Edit SmartAPI and run BTE locally

In a local copy of the SmartAPI yaml, copy-paste the following into the chemical2gene operation. It's changing the supportBatch and queryInputs info.

    - supportBatch: true
      useTemplating: true
      inputs:
      - id: MESH
        semantic: SmallMolecule
      outputs:
      - id: NCBIGene
        semantic: Gene
      parameters:
        inputType: chem
        inputTerms: "{{ queryInputs | joinSafe('|') }}"
        inputTermSearchType: directAssociations
        report: genes_curated
        format: json
      predicate: related_to
      response_mapping:
        "$ref": "#/components/x-bte-response-mapping/chemical2gene"

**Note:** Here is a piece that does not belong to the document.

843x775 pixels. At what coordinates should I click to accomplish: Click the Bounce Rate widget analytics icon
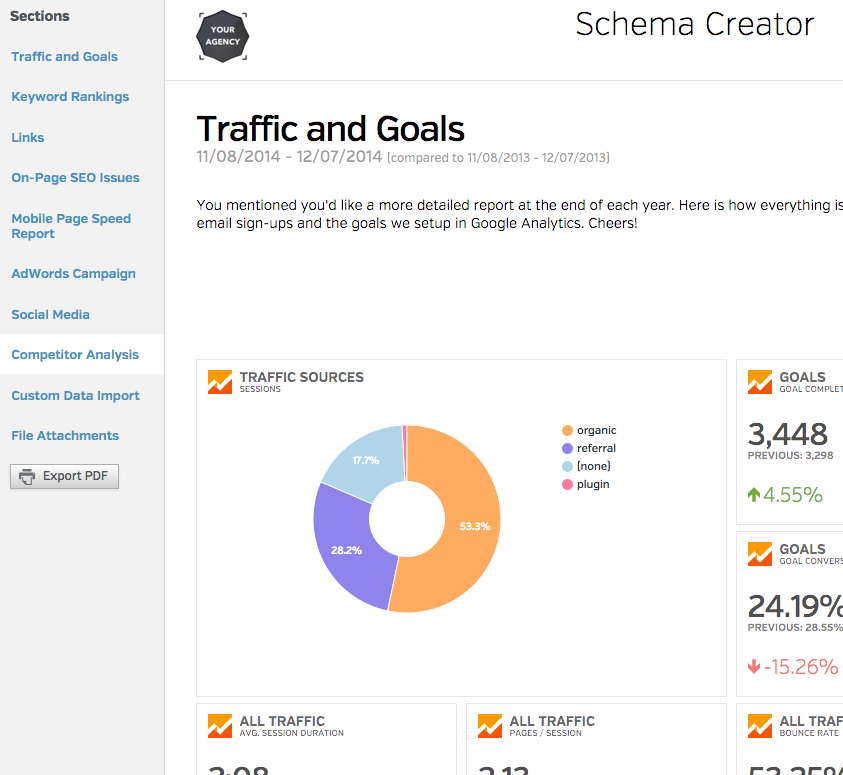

Set up a local instance of BTE to override and use your local copy of the CTD yaml. Then POST to that specific api (v1/smartapi/{id}/query endpoint):

{
    "message": {
        "query_graph": {
            "edges": {
                "e01": {
                    "subject": "n0",
                    "object": "n1",
                    "predicates": ["biolink:related_to"]
                }
            },
            "nodes": {
                "n0": {
                    "ids": ["MESH:C006303", "MESH:D015250"],
                    "categories": ["biolink:SmallMolecule"]
                },
                "n1": {
                    "categories": ["biolink:Gene"]
                }
            }
        }
    }
}
CTD's raw response

During execution, BTE should generate this query with two input IDs to CTD.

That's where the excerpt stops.